··· Supplied records ···

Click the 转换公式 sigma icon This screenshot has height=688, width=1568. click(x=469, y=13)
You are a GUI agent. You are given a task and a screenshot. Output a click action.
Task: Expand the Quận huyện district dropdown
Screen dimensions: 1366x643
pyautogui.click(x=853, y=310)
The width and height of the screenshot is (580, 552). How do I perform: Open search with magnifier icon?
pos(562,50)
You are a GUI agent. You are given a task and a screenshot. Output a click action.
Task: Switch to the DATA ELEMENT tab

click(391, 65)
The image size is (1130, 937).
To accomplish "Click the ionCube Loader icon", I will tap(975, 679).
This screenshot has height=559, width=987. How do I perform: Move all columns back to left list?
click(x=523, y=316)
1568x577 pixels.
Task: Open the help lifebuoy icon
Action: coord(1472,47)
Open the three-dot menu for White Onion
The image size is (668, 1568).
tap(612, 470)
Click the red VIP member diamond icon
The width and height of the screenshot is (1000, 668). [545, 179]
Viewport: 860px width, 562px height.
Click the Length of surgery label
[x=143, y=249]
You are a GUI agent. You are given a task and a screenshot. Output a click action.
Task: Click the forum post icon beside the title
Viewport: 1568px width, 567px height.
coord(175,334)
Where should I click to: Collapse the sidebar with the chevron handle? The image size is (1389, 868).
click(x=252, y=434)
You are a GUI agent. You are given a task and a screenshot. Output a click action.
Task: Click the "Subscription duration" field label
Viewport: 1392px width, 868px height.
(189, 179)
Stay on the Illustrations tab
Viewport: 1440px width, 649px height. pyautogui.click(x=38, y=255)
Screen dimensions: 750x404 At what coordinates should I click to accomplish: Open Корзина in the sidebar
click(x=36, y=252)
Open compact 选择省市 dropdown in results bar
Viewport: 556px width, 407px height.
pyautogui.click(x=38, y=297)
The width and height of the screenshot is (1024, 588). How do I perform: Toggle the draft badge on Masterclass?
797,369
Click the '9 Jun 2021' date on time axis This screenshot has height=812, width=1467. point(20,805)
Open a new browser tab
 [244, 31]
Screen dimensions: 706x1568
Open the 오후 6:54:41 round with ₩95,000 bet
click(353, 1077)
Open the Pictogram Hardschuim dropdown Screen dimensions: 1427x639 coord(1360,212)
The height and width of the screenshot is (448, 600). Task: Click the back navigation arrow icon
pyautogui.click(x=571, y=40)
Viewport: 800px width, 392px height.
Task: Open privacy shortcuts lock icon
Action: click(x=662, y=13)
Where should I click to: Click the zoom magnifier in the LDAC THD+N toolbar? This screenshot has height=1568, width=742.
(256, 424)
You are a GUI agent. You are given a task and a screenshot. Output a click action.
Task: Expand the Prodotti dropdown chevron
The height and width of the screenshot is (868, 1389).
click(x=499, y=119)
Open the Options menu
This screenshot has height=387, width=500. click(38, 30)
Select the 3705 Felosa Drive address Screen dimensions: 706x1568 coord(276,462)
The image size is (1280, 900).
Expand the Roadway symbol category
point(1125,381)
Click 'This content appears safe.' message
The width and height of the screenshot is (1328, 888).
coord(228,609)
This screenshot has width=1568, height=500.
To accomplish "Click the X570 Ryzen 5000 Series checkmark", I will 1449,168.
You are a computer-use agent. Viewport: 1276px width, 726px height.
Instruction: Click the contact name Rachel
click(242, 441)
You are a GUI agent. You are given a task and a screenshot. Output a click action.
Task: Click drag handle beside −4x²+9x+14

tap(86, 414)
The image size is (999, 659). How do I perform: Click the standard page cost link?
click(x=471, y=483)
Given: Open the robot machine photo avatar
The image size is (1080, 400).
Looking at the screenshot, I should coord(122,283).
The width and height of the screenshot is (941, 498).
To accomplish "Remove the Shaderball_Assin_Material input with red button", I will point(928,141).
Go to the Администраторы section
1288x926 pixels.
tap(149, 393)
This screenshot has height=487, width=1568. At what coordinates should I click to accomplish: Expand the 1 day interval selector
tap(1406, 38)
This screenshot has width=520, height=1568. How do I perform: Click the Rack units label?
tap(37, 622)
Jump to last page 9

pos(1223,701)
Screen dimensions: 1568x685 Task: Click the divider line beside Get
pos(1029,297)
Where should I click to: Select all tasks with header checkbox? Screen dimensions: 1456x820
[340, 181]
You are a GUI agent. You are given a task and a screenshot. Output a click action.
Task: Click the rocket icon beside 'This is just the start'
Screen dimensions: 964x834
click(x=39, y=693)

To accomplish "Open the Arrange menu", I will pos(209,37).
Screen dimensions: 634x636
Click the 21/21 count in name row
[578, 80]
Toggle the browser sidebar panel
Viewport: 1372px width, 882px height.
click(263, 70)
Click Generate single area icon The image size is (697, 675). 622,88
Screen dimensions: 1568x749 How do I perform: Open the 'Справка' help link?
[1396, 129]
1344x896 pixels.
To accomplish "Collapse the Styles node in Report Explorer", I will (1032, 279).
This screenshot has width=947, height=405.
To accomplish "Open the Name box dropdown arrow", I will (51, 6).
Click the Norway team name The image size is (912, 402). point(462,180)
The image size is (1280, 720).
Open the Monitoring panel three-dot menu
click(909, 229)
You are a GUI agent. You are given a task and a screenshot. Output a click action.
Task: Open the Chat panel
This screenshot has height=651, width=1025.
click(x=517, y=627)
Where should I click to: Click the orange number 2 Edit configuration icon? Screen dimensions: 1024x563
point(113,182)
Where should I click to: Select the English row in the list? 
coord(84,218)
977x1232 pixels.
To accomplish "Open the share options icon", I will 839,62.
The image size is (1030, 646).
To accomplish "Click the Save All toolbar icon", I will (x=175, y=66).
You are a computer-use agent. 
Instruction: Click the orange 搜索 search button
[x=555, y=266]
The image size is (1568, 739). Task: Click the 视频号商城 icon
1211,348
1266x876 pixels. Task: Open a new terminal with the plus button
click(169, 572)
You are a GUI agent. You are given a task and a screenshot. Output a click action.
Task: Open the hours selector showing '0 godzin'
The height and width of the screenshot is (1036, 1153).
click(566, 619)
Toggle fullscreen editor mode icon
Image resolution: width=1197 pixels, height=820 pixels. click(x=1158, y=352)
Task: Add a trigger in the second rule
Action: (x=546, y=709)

···

Give the listing again in its entirety, exactly as written.

[Final answer]
Click the 转换公式 sigma icon This screenshot has height=688, width=1568. click(x=469, y=13)
You are a GUI agent. You are given a task and a screenshot. Output a click action.
Task: Expand the Quận huyện district dropdown
Screen dimensions: 1366x643
pyautogui.click(x=853, y=310)
The width and height of the screenshot is (580, 552). How do I perform: Open search with magnifier icon?
pos(562,50)
You are a GUI agent. You are given a task and a screenshot. Output a click action.
Task: Switch to the DATA ELEMENT tab

click(391, 65)
The image size is (1130, 937).
To accomplish "Click the ionCube Loader icon", I will tap(975, 679).
This screenshot has height=559, width=987. How do I perform: Move all columns back to left list?
click(x=523, y=316)
1568x577 pixels.
Task: Open the help lifebuoy icon
Action: coord(1472,47)
Open the three-dot menu for White Onion
The image size is (668, 1568).
tap(612, 470)
Click the red VIP member diamond icon
The width and height of the screenshot is (1000, 668). [545, 179]
Viewport: 860px width, 562px height.
Click the Length of surgery label
[x=143, y=249]
You are a GUI agent. You are given a task and a screenshot. Output a click action.
Task: Click the forum post icon beside the title
Viewport: 1568px width, 567px height.
coord(175,334)
Where should I click to: Collapse the sidebar with the chevron handle? The image size is (1389, 868).
click(x=252, y=434)
You are a GUI agent. You are given a task and a screenshot. Output a click action.
Task: Click the "Subscription duration" field label
Viewport: 1392px width, 868px height.
(189, 179)
Stay on the Illustrations tab
Viewport: 1440px width, 649px height. pyautogui.click(x=38, y=255)
Screen dimensions: 750x404 At what coordinates should I click to accomplish: Open Корзина in the sidebar
click(x=36, y=252)
Open compact 选择省市 dropdown in results bar
Viewport: 556px width, 407px height.
pyautogui.click(x=38, y=297)
The width and height of the screenshot is (1024, 588). How do I perform: Toggle the draft badge on Masterclass?
797,369
Click the '9 Jun 2021' date on time axis This screenshot has height=812, width=1467. point(20,805)
Open a new browser tab
 [244, 31]
Screen dimensions: 706x1568
Open the 오후 6:54:41 round with ₩95,000 bet
click(353, 1077)
Open the Pictogram Hardschuim dropdown Screen dimensions: 1427x639 coord(1360,212)
The height and width of the screenshot is (448, 600). Task: Click the back navigation arrow icon
pyautogui.click(x=571, y=40)
Viewport: 800px width, 392px height.
Task: Open privacy shortcuts lock icon
Action: click(x=662, y=13)
Where should I click to: Click the zoom magnifier in the LDAC THD+N toolbar? This screenshot has height=1568, width=742.
(256, 424)
You are a GUI agent. You are given a task and a screenshot. Output a click action.
Task: Expand the Prodotti dropdown chevron
The height and width of the screenshot is (868, 1389).
click(x=499, y=119)
Open the Options menu
This screenshot has height=387, width=500. click(38, 30)
Select the 3705 Felosa Drive address Screen dimensions: 706x1568 coord(276,462)
The image size is (1280, 900).
Expand the Roadway symbol category
point(1125,381)
Click 'This content appears safe.' message
The width and height of the screenshot is (1328, 888).
coord(228,609)
This screenshot has width=1568, height=500.
To accomplish "Click the X570 Ryzen 5000 Series checkmark", I will 1449,168.
You are a computer-use agent. Viewport: 1276px width, 726px height.
Instruction: Click the contact name Rachel
click(242, 441)
You are a GUI agent. You are given a task and a screenshot. Output a click action.
Task: Click drag handle beside −4x²+9x+14

tap(86, 414)
The image size is (999, 659). How do I perform: Click the standard page cost link?
click(x=471, y=483)
Given: Open the robot machine photo avatar
The image size is (1080, 400).
Looking at the screenshot, I should coord(122,283).
The width and height of the screenshot is (941, 498).
To accomplish "Remove the Shaderball_Assin_Material input with red button", I will point(928,141).
Go to the Администраторы section
1288x926 pixels.
tap(149, 393)
This screenshot has height=487, width=1568. At what coordinates should I click to accomplish: Expand the 1 day interval selector
tap(1406, 38)
This screenshot has width=520, height=1568. How do I perform: Click the Rack units label?
tap(37, 622)
Jump to last page 9

pos(1223,701)
Screen dimensions: 1568x685 Task: Click the divider line beside Get
pos(1029,297)
Where should I click to: Select all tasks with header checkbox? Screen dimensions: 1456x820
[340, 181]
You are a GUI agent. You are given a task and a screenshot. Output a click action.
Task: Click the rocket icon beside 'This is just the start'
Screen dimensions: 964x834
click(x=39, y=693)

To accomplish "Open the Arrange menu", I will pos(209,37).
Screen dimensions: 634x636
Click the 21/21 count in name row
[578, 80]
Toggle the browser sidebar panel
Viewport: 1372px width, 882px height.
click(263, 70)
Click Generate single area icon The image size is (697, 675). 622,88
Screen dimensions: 1568x749 How do I perform: Open the 'Справка' help link?
[1396, 129]
1344x896 pixels.
To accomplish "Collapse the Styles node in Report Explorer", I will (1032, 279).
This screenshot has width=947, height=405.
To accomplish "Open the Name box dropdown arrow", I will (51, 6).
Click the Norway team name The image size is (912, 402). point(462,180)
The image size is (1280, 720).
Open the Monitoring panel three-dot menu
click(909, 229)
You are a GUI agent. You are given a task and a screenshot. Output a click action.
Task: Open the Chat panel
This screenshot has height=651, width=1025.
click(x=517, y=627)
Where should I click to: Click the orange number 2 Edit configuration icon? Screen dimensions: 1024x563
point(113,182)
Where should I click to: Select the English row in the list? 
coord(84,218)
977x1232 pixels.
To accomplish "Open the share options icon", I will 839,62.
The image size is (1030, 646).
To accomplish "Click the Save All toolbar icon", I will (x=175, y=66).
You are a computer-use agent. 
Instruction: Click the orange 搜索 search button
[x=555, y=266]
The image size is (1568, 739). Task: Click the 视频号商城 icon
1211,348
1266x876 pixels. Task: Open a new terminal with the plus button
click(169, 572)
You are a GUI agent. You are given a task and a screenshot. Output a click action.
Task: Open the hours selector showing '0 godzin'
The height and width of the screenshot is (1036, 1153).
click(566, 619)
Toggle fullscreen editor mode icon
Image resolution: width=1197 pixels, height=820 pixels. click(x=1158, y=352)
Task: Add a trigger in the second rule
Action: (x=546, y=709)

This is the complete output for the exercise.